O amargo pedido deste último verso denota já uma inflexão de perspectiva, no sentido de um balanço existencial de tons elegíacos, recuperando um pouco de tudo o que foi importante numa vida humana, na vida desse "tal Fernando Assis Pacheco". É graças a esse movimento de regresso que vemos desfilar os pais, as filhas, a família ou os amigos - por vezes explicitamente nomeados -, compondo um mosaico de imagens e episódios de um passado acontecido algures entre Coimbra e Lisboa, entre a Galiza e a ria de Aveiro: um passado legível como memória já longínqua ("ao tempo que isto foi", p.41), mas apto a iluminar o presente com a sua luz talvez um pouco baça. A esse respeito, chamo a atenção para uma belíssima "Elegia" dedicada aos desaparecidos tempos de Coimbra: "com 40 mil habitantes no melhor dos casos / a cidade tinha um ar modesto e a puxar para o triste / sempre os mesmos cães magros sempre a mesma gente lenta / o mesmo nevoeiro subindo em espiral do rio // nesse tempo ainda os meus pais eram da família / que depois perdi em anos consecutivos / e eu julgava-os imortais como deuses de luz clara / brilhando à mesa sobre a grande toalha de linho // nem tão-pouco pretendo aborrecer agora os meus filhos / com histórias dessa que enterrada está Coimbra / nós vamos no oco da onda ébrios de sal mordente / o que vem dar à praia é espuma fria e olvido" (p.24).
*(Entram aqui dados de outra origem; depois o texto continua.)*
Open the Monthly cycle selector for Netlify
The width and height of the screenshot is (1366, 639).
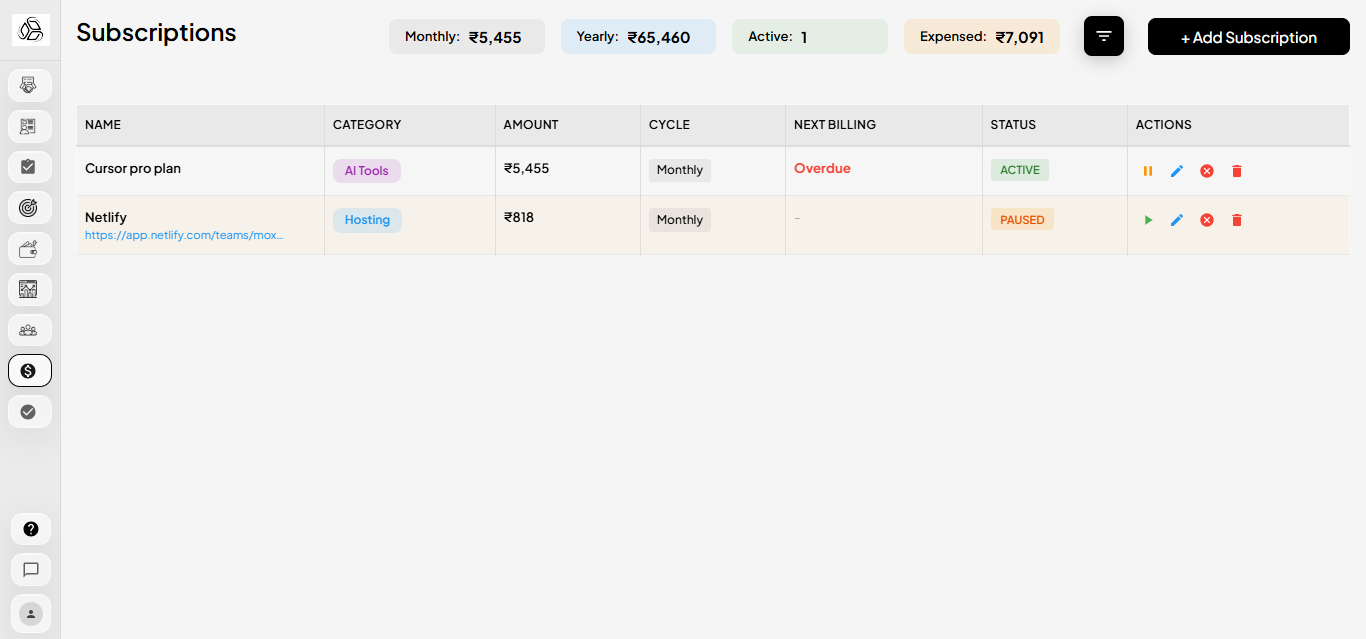point(679,219)
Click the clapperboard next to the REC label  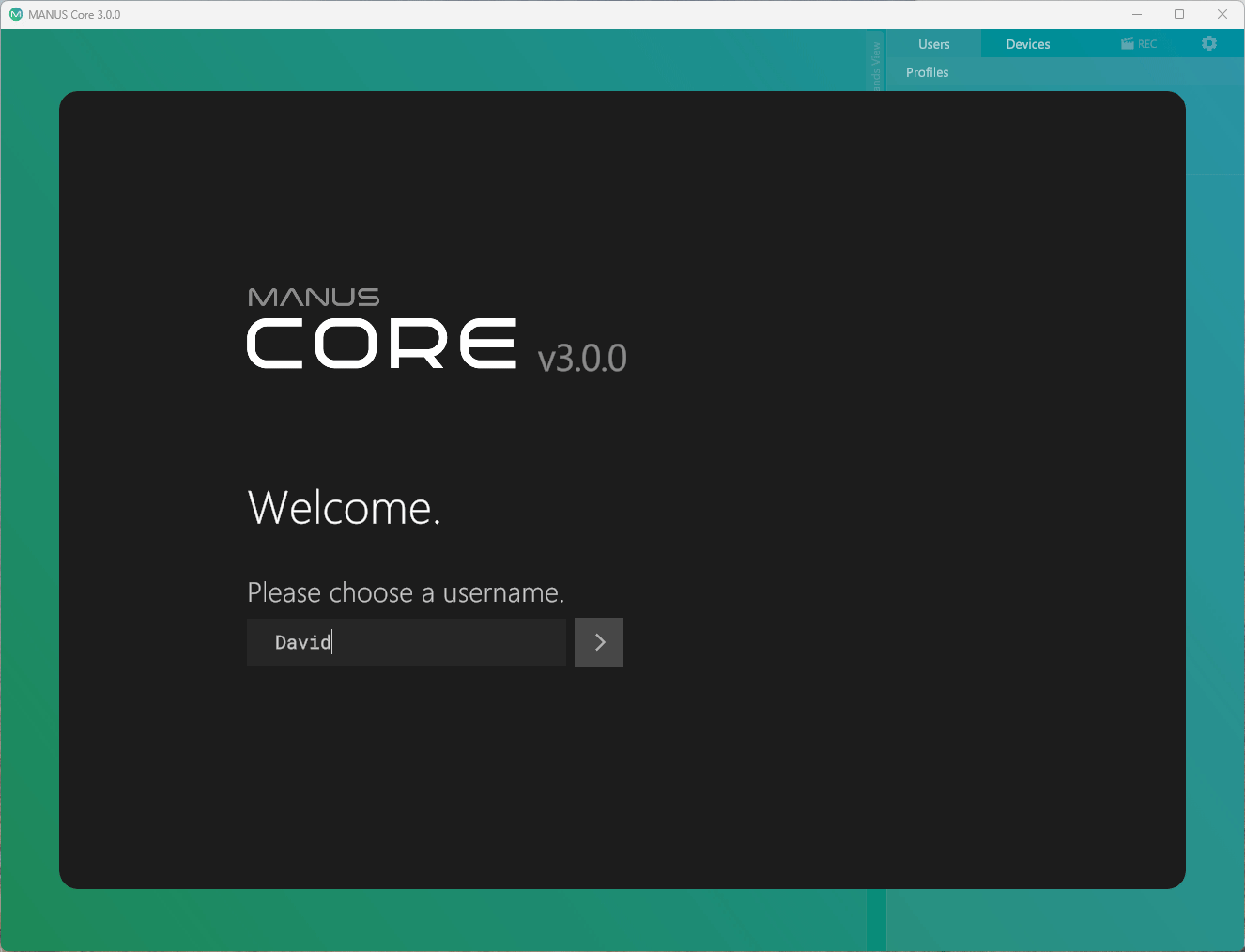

Para lá deste lirismo nostálgico, aliás já cultivado em muita da anterior obra de Assis Pacheco, o que se torna novo nesta fase - sobretudo agora, com os poemas reunidos num livro - consiste numa penetrante e obsessiva presença da morte, embora uma morte cujo peso trágico acabe por surgir quase sempre subvertido por uma retórica deceptiva e por um fino sentido de humor. Mas com humor ou sem ele, a morte existe e infiltra-se nesta poesia, que mostra conhecê-la ou antecipá-la, declinando-a quer como futura ausência do sujeito - veja-se o poema em que faz o inventário da sua herança (pp. 27 / 28) -, quer através dos seus sinais concretos e terrivelmente sensíveis ao nível do corpo, no momento em que uma ou mais doenças ameaçam e avançam sobre alguém numa cama de hospital, "entre os frascos do soro" (p.51) e a solidão última de um homem que, tal como Ruy Belo, sabia estar a despedir-se da terra da alegria:

"Triste de mim mais triste que a tristeza / triste como a mão que segura o copo / como a luz do farol esgaçando a névoa / triste como o cão manco / deixado na serra pelos caçadores // [...] // a tarde triste os anos tristes / a grande costura da tristeza / do esterno ao baixo ventre // triste e já sem nenhum reparo / a fazer à metafísica / senão que é um défice / porventura / do córtex cerebral" (pp. 21 / 22).